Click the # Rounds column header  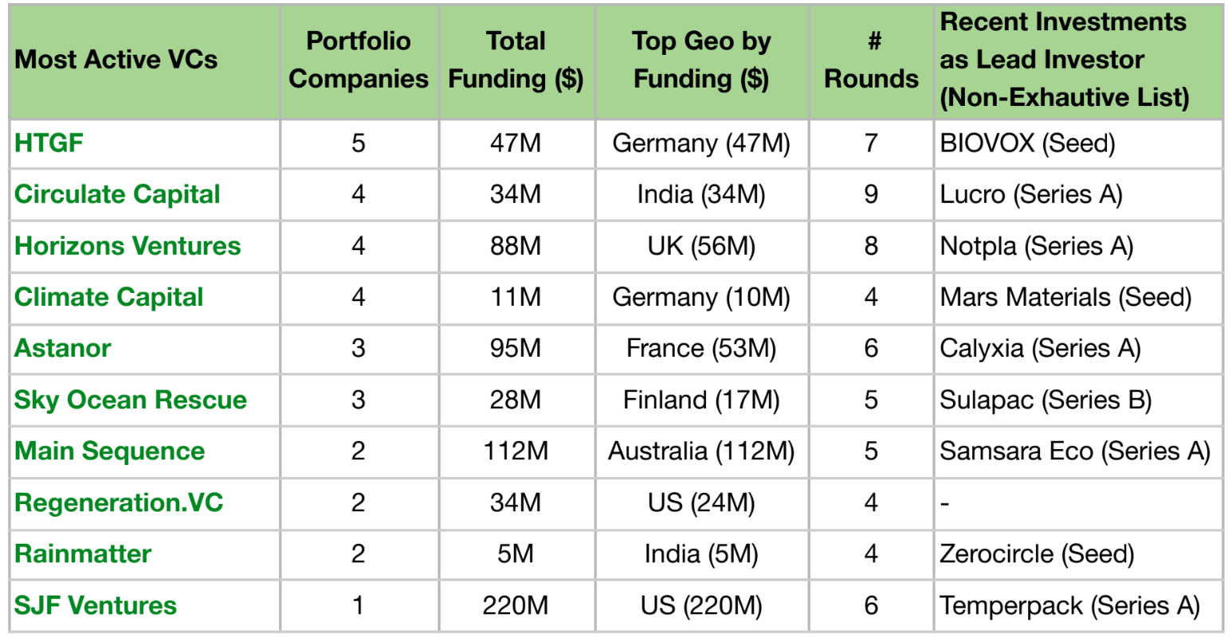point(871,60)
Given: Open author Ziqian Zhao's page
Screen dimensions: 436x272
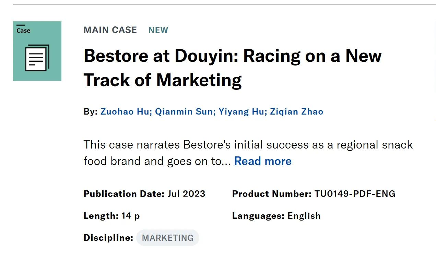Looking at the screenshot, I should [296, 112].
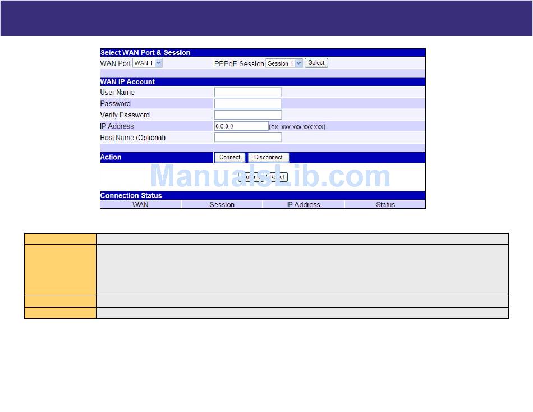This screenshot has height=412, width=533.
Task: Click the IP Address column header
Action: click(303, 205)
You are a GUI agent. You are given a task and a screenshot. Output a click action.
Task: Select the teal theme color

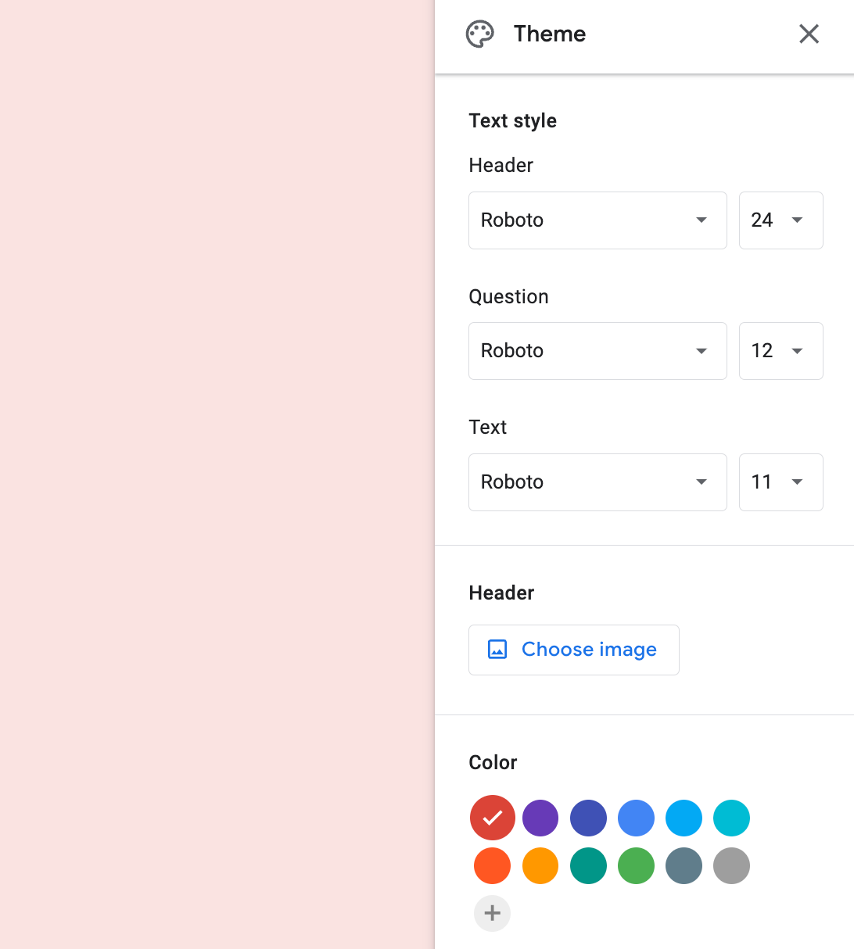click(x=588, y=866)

Assigned task: Only the lines from the one that contains "Given: Open author Ziqian Zhao's page" to the end of the records, inclusive, are to be quoted exactly, with pictures excluded.

Output of the task:
Given: Open author Ziqian Zhao's page
Screen dimensions: 436x272
Looking at the screenshot, I should [296, 112].
This screenshot has height=412, width=533.
Task: Click the IP Address column header
Action: click(303, 205)
You are a GUI agent. You are given a task and a screenshot. Output a click action.
Task: Select the teal theme color

click(x=588, y=866)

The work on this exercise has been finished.